** RECORDS FOR THE TASK follows **

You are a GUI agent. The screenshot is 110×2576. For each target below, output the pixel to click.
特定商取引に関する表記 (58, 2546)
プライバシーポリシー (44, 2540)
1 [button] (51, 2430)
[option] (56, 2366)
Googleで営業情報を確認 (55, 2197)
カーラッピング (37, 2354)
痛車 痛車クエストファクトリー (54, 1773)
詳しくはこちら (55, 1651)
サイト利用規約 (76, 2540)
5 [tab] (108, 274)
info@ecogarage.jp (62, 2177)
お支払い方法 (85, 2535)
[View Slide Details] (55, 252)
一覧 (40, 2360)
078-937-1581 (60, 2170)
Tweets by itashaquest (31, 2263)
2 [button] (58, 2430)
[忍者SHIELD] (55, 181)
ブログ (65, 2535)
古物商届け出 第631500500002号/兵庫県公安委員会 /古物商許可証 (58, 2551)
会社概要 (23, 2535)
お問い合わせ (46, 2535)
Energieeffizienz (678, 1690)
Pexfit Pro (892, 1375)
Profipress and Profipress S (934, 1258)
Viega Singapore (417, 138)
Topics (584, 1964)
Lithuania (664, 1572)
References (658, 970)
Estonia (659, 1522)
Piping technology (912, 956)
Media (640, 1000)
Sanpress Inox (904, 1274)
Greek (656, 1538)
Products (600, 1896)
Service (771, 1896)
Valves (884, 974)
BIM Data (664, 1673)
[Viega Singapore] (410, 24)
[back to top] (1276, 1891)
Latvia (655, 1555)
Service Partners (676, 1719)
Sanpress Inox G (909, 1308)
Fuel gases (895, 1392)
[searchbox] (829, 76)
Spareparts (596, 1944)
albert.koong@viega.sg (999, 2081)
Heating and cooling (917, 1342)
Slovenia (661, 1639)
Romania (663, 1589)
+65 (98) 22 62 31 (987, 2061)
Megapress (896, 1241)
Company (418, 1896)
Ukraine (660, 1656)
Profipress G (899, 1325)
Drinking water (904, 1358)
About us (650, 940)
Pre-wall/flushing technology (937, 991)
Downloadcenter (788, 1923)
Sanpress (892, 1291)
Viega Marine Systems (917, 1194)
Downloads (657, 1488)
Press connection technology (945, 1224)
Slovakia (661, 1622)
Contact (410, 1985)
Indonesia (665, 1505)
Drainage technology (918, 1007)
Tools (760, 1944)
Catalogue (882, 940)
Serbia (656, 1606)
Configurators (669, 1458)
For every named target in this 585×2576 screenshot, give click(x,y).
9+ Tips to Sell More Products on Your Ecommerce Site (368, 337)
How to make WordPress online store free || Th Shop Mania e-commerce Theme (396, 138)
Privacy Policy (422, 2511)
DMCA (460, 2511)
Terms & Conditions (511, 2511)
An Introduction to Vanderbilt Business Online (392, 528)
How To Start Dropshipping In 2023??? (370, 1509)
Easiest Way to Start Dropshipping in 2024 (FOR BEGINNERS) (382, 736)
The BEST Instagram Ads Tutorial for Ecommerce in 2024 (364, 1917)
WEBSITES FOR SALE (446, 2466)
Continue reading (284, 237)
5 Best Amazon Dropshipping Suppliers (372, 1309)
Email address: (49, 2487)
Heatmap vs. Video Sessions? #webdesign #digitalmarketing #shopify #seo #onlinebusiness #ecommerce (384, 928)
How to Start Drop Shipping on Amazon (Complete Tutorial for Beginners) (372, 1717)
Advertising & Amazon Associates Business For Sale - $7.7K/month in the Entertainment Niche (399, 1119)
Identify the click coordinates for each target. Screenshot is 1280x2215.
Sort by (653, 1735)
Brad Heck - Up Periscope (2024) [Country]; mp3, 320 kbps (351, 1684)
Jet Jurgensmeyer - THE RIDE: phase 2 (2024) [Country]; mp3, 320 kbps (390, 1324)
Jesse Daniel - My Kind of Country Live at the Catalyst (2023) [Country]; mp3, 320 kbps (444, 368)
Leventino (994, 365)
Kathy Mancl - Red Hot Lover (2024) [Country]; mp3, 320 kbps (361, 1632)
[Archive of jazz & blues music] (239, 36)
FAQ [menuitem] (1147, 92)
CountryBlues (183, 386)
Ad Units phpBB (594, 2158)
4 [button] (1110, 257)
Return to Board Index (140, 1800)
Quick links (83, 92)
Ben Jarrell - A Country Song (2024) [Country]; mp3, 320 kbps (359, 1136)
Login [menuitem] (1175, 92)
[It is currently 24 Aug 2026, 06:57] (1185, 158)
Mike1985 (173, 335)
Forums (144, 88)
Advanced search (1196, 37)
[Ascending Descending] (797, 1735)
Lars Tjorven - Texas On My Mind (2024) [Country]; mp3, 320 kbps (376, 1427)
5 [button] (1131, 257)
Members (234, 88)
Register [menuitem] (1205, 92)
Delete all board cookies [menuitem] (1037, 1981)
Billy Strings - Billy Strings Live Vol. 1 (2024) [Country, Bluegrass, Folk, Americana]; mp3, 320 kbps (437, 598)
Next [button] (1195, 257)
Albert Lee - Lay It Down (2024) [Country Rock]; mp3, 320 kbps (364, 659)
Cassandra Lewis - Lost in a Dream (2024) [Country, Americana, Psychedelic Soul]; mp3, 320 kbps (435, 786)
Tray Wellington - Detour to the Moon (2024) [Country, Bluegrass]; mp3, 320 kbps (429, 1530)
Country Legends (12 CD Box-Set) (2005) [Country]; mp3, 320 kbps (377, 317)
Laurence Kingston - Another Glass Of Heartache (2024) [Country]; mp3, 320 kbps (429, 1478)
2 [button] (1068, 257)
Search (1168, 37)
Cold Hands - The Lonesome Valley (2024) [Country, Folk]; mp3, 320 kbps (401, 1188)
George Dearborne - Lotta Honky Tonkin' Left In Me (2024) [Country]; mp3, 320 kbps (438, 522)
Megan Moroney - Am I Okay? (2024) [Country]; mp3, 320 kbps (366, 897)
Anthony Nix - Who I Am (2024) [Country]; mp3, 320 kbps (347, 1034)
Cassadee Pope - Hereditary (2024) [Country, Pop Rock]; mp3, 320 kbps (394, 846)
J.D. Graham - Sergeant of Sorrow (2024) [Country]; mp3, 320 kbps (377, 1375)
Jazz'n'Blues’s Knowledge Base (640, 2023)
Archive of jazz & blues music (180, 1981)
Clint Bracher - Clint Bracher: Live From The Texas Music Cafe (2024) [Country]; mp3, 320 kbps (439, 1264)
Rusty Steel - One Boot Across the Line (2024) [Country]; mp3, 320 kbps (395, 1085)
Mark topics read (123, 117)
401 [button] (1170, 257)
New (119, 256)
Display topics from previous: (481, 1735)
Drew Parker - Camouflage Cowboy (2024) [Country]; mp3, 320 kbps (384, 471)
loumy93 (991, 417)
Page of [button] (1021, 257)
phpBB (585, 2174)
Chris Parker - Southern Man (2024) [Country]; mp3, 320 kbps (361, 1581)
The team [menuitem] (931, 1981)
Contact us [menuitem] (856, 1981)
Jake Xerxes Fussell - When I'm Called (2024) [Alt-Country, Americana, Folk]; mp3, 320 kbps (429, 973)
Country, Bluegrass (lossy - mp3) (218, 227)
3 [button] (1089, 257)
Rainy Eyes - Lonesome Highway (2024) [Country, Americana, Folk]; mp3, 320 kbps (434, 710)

** End of RECORDS FOR THE TASK **

:: WORK INSTRUCTION ::
Only certain lines are wanted. Please return exactly those from the top of the data through the line with "一覧 (40, 2360)".

:: TASK ANSWER ::
You are a GUI agent. The screenshot is 110×2576. For each target below, output the pixel to click.
特定商取引に関する表記 (58, 2546)
プライバシーポリシー (44, 2540)
1 [button] (51, 2430)
[option] (56, 2366)
Googleで営業情報を確認 (55, 2197)
カーラッピング (37, 2354)
痛車 痛車クエストファクトリー (54, 1773)
詳しくはこちら (55, 1651)
サイト利用規約 (76, 2540)
5 [tab] (108, 274)
info@ecogarage.jp (62, 2177)
お支払い方法 (85, 2535)
[View Slide Details] (55, 252)
一覧 (40, 2360)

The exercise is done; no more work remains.